*DATA FOR THIS TASK*
++++++++++++++++++++
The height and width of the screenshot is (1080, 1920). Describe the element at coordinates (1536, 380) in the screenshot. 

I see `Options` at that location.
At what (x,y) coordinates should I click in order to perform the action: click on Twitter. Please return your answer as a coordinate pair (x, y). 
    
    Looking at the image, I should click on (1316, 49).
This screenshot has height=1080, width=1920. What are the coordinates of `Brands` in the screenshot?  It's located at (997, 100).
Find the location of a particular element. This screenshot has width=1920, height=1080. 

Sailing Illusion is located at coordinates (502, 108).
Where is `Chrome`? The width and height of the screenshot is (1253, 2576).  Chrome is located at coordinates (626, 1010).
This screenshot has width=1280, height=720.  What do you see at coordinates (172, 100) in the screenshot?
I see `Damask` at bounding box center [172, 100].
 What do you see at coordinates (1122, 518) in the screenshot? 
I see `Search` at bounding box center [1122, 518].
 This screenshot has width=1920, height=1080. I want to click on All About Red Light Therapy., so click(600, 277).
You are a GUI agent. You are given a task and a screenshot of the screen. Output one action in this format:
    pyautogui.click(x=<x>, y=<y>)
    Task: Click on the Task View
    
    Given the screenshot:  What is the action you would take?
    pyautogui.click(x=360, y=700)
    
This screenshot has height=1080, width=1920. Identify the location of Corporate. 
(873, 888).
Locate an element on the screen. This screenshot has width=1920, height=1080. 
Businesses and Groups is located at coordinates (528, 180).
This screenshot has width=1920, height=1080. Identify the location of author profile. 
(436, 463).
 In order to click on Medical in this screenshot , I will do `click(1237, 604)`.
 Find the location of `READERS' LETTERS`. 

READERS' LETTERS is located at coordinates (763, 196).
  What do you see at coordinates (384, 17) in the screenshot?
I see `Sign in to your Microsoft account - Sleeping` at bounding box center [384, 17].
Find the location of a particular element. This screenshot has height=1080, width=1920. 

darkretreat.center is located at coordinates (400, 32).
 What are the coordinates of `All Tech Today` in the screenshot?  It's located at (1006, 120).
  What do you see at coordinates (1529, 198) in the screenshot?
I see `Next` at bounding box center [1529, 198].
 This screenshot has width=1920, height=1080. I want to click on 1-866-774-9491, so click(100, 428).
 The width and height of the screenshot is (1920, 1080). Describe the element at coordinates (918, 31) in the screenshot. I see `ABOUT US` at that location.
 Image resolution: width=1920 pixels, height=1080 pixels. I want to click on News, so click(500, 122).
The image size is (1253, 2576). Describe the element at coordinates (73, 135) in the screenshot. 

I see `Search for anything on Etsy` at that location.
++++++++++++++++++++
*EXERCISE TASK*
Render everything in the material above from the line containing "Locate an element" down to and including the line containing "In order to click" as a JSON list of strings, with one string per line and blank lines left out.

*ANSWER TO THIS TASK*
[
  "Locate an element on the screen. This screenshot has width=1920, height=1080. ",
  "Businesses and Groups is located at coordinates (528, 180).",
  "This screenshot has width=1920, height=1080. Identify the location of author profile. ",
  "(436, 463).",
  " In order to click on Medical in this screenshot , I will do `click(1237, 604)`."
]